* _What needs to be done_:
Please print all of the records shown below, exactly as given.

* _Available records_:

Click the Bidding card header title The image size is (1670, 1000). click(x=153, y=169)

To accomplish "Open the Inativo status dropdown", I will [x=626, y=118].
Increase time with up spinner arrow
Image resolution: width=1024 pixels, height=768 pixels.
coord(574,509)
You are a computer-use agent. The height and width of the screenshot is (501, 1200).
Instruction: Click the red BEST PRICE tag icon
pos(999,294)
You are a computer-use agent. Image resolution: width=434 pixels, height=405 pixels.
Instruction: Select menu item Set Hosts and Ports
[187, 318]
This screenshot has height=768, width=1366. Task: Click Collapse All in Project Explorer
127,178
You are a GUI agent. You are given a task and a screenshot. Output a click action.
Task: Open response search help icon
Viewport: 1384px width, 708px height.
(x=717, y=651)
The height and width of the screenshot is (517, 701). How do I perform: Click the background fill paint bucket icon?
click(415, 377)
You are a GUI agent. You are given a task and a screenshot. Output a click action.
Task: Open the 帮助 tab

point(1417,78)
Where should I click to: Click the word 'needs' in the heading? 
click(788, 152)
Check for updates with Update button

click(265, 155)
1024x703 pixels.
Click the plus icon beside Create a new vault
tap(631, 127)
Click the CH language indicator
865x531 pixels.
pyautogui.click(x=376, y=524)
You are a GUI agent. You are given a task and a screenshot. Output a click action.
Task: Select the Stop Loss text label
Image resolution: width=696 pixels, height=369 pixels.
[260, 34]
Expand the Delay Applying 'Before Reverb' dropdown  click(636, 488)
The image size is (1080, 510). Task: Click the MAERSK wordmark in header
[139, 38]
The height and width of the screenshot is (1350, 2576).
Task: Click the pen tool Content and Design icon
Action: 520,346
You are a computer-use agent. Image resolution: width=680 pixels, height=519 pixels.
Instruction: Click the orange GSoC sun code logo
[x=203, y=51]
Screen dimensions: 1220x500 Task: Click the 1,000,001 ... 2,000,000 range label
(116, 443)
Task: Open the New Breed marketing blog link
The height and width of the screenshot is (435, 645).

* _Exercise result_:
Click the Bidding card header title The image size is (1670, 1000). click(x=153, y=169)

To accomplish "Open the Inativo status dropdown", I will [x=626, y=118].
Increase time with up spinner arrow
Image resolution: width=1024 pixels, height=768 pixels.
coord(574,509)
You are a computer-use agent. The height and width of the screenshot is (501, 1200).
Instruction: Click the red BEST PRICE tag icon
pos(999,294)
You are a computer-use agent. Image resolution: width=434 pixels, height=405 pixels.
Instruction: Select menu item Set Hosts and Ports
[187, 318]
This screenshot has height=768, width=1366. Task: Click Collapse All in Project Explorer
127,178
You are a GUI agent. You are given a task and a screenshot. Output a click action.
Task: Open response search help icon
Viewport: 1384px width, 708px height.
(x=717, y=651)
The height and width of the screenshot is (517, 701). How do I perform: Click the background fill paint bucket icon?
click(415, 377)
You are a GUI agent. You are given a task and a screenshot. Output a click action.
Task: Open the 帮助 tab

point(1417,78)
Where should I click to: Click the word 'needs' in the heading? 
click(788, 152)
Check for updates with Update button

click(265, 155)
1024x703 pixels.
Click the plus icon beside Create a new vault
tap(631, 127)
Click the CH language indicator
865x531 pixels.
pyautogui.click(x=376, y=524)
You are a GUI agent. You are given a task and a screenshot. Output a click action.
Task: Select the Stop Loss text label
Image resolution: width=696 pixels, height=369 pixels.
[260, 34]
Expand the Delay Applying 'Before Reverb' dropdown  click(636, 488)
The image size is (1080, 510). Task: Click the MAERSK wordmark in header
[139, 38]
The height and width of the screenshot is (1350, 2576).
Task: Click the pen tool Content and Design icon
Action: 520,346
You are a computer-use agent. Image resolution: width=680 pixels, height=519 pixels.
Instruction: Click the orange GSoC sun code logo
[x=203, y=51]
Screen dimensions: 1220x500 Task: Click the 1,000,001 ... 2,000,000 range label
(116, 443)
Task: Open the New Breed marketing blog link
The height and width of the screenshot is (435, 645).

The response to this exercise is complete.